Yet another comic act in Northampton that we booked on the strength of the advertising. We hadn’t seen Stewart Francis before but our 16 year old Goddaughter, who is a Mock-the-weeker, said he would be a good bet. I sense we may have failed our Godparently duty if she’s talking about gambling like that.
Never mind – she was right. She had told us Stewart Francis is best known for his quick fire one-liners. Well he sure does have a lot of these; in fact there’s wordplay by the punful. It’s all very clever and very funny, and with a supremely slick delivery. He has a very nice way of leading you down the garden path with one way of comic thinking only to veer off suddenly in a completely different direction; and that keeps the whole routine feeling fresh, pacey and lively. I also liked his subtle interaction with the sound engineer, which brought in an additional dimension to his stand-up. There were one or two comedic alleyways he took us down that turned into dead-ends but for the most part it was all great fun.

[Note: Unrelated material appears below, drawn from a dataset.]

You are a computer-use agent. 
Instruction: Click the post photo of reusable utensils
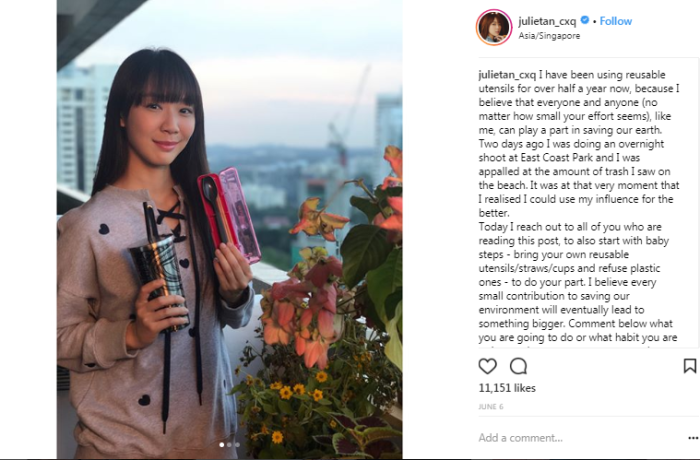229,229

He gets a very strong rapport with the audience, which I would like to see him develop. But you sense that if he spent too much time interacting with the audience he wouldn’t quite know how to get back to his prepared material. If you’re sensing a slight reservation on my part, I would perhaps comment that I really appreciate comedy that gives some insights into the human condition – and Stewart Francis’ material doesn’t do that. He doesn’t intend to, mind you. His humour is very shallow. That’s not a criticism; depending on the context shallow is good. If you’re happy with being bombarded by linguistic cleverness (and why wouldn’t you be?) he’s your man. But you won’t get any “Ha! I recognise that!” or “That’s just like you” moments. At the end of his act (about an hour long) he gives us a very clever and funny subversion of a typical Q&A ending, which worked really well.

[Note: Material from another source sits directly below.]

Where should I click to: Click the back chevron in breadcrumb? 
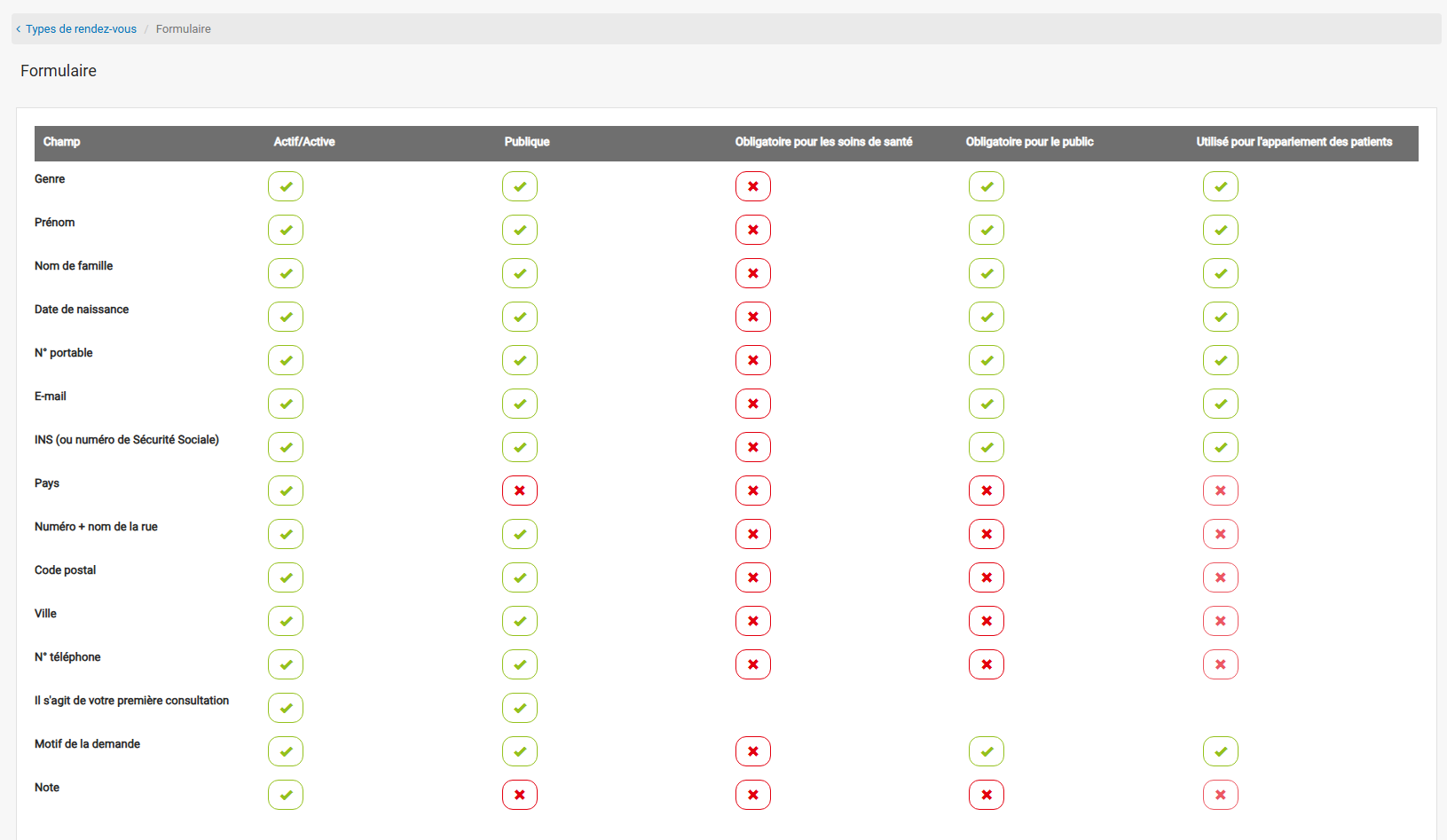click(x=19, y=29)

Before the interval we have Matt Rudge as a half-hour warm-up. We saw Mr Rudge at a Screaming Blue Murder last year and he was very good although he didn’t go down that well. Playing a larger crowd he really got into his element and gave us some excellent observational comedy. If I’m honest his is the kind of material I prefer. I particularly liked his angst at having to come out to his parents as middle-class. Good stuff!